--- begin Task inputs ---
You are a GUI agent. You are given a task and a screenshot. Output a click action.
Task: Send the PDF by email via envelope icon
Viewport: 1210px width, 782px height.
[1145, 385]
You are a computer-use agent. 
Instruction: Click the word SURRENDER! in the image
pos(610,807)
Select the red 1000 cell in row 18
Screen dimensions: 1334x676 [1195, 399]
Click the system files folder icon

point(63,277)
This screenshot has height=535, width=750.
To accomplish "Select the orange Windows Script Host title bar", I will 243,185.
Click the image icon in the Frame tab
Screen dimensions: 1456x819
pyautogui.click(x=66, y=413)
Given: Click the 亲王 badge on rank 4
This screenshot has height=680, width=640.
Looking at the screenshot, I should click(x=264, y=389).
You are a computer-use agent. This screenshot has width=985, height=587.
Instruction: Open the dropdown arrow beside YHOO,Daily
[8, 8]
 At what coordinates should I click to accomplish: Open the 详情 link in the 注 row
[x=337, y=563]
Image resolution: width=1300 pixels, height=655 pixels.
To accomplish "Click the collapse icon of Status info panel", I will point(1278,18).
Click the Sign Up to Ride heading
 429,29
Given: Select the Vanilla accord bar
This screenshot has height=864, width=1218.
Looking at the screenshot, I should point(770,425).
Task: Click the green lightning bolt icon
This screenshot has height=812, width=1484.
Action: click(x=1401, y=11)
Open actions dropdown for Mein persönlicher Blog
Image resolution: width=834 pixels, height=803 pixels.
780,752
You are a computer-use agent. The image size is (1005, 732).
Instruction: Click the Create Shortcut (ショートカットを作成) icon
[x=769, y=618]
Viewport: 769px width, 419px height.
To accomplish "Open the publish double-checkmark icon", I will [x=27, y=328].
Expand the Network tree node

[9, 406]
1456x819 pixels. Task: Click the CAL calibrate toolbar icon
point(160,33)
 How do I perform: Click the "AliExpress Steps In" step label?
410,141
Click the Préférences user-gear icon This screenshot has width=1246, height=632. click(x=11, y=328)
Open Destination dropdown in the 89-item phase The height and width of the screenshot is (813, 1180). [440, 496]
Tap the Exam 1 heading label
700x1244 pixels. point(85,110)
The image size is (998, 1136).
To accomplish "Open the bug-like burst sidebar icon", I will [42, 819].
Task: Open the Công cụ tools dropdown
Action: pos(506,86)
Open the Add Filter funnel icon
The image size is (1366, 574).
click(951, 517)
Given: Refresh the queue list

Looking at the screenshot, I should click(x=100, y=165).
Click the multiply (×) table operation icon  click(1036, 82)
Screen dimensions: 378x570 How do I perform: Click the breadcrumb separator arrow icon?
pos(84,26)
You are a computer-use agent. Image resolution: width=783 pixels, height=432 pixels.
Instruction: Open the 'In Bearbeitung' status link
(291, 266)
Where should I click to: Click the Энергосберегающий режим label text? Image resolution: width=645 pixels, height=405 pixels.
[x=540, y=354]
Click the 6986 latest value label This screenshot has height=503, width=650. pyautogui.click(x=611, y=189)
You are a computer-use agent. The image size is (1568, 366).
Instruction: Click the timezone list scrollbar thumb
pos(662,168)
--- end Task inputs ---
▶ **Prompt**:
Copy out the data above word for word, from its first line through the line containing "Looking at the screenshot, I should click(x=264, y=389).".

▶ **The reply**:
You are a GUI agent. You are given a task and a screenshot. Output a click action.
Task: Send the PDF by email via envelope icon
Viewport: 1210px width, 782px height.
[1145, 385]
You are a computer-use agent. 
Instruction: Click the word SURRENDER! in the image
pos(610,807)
Select the red 1000 cell in row 18
Screen dimensions: 1334x676 [1195, 399]
Click the system files folder icon

point(63,277)
This screenshot has height=535, width=750.
To accomplish "Select the orange Windows Script Host title bar", I will 243,185.
Click the image icon in the Frame tab
Screen dimensions: 1456x819
pyautogui.click(x=66, y=413)
Given: Click the 亲王 badge on rank 4
This screenshot has height=680, width=640.
Looking at the screenshot, I should click(x=264, y=389).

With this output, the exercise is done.